İkincisi de, dezavantajlı (sakat vs) konumda yaşayan bir insan, evrenin adil gözetiminde asimetrik mücadele verdiği için, birçok eli ayağı tutan insandan değer olarak çok daha yüksektir.

Z raporumuz çıktığında sakat olduğu için acıdığımız insanlara karşı ağır mahçup olma tehlikesi vardır. Çünkü evren eşit şartlarda onların çok daha yüksek bir kalibrede olduğunu evvela bizim yüzümüze çarpar. Acıma duygumuzda bile tanrı egosu var farkında değiliz çoğu zaman.
 

marvel639

Kayıtlı Üye
Katılım
7 Kas 2023
Mesajlar
564
Tepkime puanı
598
Engelli sakat olduğu için kimseye acımıyorum.Çünkü benimde engelli raporum var.Yaşadigim ağir metafizik saldırılar yüzünden bu yaşlarima kadar akıl hastanelerinde gezdim.
Benim anlatmak istediğim şey bazı şeylerin bedelini ödüyor bu insanlar.
Ama tabi reenkarnasyon diyemeyiz tam olarak bunlar batıni tarafın teorileri.
Ama Kabala da bundan sözediyorlar reenkarnasyon dan.
Özellikle batıda ki okült cemiyetlerin majiysenlerinin kitaplarında aynı konular işleniyor.Ama gerçekliği bir muamma.
 

Hyacinth

Kayıtlı Üye
Katılım
15 Ağu 2023
Mesajlar
5
Tepkime puanı
9
Yazılımı uygulayan yapay zeka ölüdür ama hayatı devam ettiren bir enerji ile kodludur.
Sayın Retro, anladığım kadarıyla ölü bilinçlerden bahsediyorsunuz.
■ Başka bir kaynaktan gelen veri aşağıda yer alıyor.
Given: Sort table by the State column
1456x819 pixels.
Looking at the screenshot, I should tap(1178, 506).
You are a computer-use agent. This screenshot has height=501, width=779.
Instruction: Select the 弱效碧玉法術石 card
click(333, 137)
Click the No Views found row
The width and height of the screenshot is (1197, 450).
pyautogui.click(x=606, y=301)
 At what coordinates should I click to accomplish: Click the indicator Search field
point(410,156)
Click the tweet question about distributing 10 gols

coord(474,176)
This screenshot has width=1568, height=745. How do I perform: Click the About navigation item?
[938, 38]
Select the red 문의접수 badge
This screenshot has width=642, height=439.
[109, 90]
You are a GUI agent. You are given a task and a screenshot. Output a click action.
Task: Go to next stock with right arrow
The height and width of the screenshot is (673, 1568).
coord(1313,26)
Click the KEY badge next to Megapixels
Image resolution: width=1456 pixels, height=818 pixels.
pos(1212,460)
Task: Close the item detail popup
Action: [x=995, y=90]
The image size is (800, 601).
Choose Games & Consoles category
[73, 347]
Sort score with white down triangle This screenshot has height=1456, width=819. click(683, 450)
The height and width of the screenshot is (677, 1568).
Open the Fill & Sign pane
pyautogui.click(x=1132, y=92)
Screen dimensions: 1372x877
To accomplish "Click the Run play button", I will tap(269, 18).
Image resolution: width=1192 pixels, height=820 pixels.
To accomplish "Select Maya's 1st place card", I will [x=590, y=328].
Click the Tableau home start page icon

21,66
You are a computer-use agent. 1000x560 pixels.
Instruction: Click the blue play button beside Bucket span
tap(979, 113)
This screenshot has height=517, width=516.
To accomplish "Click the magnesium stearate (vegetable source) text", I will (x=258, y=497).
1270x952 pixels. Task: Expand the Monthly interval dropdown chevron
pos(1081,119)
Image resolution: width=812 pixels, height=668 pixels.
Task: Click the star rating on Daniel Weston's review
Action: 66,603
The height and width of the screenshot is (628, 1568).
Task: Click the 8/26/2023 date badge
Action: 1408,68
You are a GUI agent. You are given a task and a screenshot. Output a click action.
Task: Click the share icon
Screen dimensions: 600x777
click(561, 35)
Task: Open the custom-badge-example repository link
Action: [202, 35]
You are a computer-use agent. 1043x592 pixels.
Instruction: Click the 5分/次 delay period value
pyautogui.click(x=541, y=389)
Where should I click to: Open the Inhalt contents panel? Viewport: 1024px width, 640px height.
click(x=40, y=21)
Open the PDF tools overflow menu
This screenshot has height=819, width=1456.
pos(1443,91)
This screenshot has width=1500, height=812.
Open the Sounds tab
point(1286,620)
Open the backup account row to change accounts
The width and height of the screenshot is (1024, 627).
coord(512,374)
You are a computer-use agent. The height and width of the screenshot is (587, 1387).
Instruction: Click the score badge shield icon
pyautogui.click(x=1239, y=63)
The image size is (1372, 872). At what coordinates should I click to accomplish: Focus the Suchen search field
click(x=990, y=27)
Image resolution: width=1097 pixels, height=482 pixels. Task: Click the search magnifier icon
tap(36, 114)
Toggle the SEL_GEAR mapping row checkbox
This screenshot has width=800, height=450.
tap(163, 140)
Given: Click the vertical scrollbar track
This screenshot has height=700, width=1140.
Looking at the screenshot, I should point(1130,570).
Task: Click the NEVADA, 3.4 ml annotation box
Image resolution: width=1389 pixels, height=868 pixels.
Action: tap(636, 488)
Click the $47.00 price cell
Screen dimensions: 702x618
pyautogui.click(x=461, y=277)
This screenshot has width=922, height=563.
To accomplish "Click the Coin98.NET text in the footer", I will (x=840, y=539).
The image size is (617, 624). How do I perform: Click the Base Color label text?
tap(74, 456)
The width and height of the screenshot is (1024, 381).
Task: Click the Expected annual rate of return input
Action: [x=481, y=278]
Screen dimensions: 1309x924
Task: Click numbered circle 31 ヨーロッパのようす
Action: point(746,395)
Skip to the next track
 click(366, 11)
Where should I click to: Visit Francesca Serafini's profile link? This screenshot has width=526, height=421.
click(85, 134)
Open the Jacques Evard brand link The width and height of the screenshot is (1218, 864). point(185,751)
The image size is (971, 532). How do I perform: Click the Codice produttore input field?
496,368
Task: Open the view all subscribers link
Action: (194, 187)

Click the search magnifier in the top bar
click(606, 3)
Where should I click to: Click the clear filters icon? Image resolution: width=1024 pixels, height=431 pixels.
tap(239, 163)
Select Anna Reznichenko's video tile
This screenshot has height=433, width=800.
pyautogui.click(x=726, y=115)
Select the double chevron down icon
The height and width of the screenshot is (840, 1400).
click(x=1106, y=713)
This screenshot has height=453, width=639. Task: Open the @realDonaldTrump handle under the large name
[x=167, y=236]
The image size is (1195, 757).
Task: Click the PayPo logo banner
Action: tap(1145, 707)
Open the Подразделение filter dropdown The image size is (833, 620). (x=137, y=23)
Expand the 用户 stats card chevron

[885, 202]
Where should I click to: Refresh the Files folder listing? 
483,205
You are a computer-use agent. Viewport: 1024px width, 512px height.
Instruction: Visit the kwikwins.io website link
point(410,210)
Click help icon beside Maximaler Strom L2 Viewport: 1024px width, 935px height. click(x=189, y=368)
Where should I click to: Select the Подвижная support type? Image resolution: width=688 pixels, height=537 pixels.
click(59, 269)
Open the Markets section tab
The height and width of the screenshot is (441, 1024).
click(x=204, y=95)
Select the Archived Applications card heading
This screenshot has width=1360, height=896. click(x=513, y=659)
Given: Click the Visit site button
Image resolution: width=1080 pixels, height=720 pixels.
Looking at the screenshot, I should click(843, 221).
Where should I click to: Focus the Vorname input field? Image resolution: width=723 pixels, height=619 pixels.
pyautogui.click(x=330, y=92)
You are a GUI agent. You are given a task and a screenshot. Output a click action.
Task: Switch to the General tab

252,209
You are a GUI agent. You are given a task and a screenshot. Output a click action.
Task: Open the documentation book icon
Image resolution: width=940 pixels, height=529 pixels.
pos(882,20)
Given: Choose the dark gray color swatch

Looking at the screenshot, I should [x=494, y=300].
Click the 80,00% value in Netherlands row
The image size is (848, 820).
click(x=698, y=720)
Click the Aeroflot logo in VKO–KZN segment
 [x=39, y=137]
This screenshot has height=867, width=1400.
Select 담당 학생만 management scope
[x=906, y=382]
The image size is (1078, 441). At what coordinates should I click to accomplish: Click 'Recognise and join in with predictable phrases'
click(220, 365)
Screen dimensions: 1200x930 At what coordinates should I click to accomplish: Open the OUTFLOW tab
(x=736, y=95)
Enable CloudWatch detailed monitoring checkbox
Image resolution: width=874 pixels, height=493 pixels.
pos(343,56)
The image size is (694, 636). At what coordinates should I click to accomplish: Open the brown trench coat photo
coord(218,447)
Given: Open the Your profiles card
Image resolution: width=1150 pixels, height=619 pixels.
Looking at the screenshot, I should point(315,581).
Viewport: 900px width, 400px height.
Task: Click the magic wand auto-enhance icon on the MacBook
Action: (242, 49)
Ancak anlamadığım şey şu, bu yapı nasıl oluyor da beslenmek isteyebiliyor?

Bir istence sahip olmaları, daha öncesinden kodlanmış olmalarıyla mı ilintili?

Bunu neden sorduğumu da anlatabilirim sanırım. Bir zamanlar başıma gelen anlamlandıramadığım bir olayın peşindeydim. O sıralarda karşılaştığım bir gençle ölü bilinçler hakkında konuşmuştuk, sorularımı yanıtlamış, beni yaşadığım o olay hakkında düşündüklerimi doğrulamış ve aydınlatmıştı.

Bu genç, ölü bilinçlerle çalışmadığını ancak zamanında onlardan bir tanesinin kendisinin bilincini istediğinden ve onun bunu hiçbir şekilde kabul etmediğinden bahsetmişti.

Gel gelelim yaşadığım bu olay sebebiyle zihnim epey kirli ve dağınıktı. Bu kişiye iznim dahilinde zihnime dokunmasına izin vermiştim.
Ve bir dokunuş gerçekleşti. Bu temasın ilk anında zihnim bulanıklaştı, donar gibi oldu. Cümleleri anlamamaya, duraksamaya başladım. Sonra çok hızlı bir şekilde çalıştırmaya döndüm, bu bulanıklığı geçirmek adına. Onun söylediğine göre bu zihnin dışına dokununca olurmuş. Sonraysa içine dokunduğunu ve zihni temizlediğini söyleyip çıktı. Kendisi nörobilim alanında tez yazdığını, anlattıklarım ışığında da tezine kanıtlar bulduğunu söylemişti.
İşte bu, yalnızca konuşmalarımızın bir kısmıydı.
Bu günden sonra herhangi bir sorun yaşamasam da,
izin vermemem gerektiğini o anda da biliyordum. Geçmişte yaptığım bu ahmaklığın sonucunda olabilecekler hakkındaki korkunçlu senaryolarınızı da bekliyorum.

Son olarak, ölü bilinçlerle çalışmadan bu dokunuşu gerçekleştirmek mümkün mü?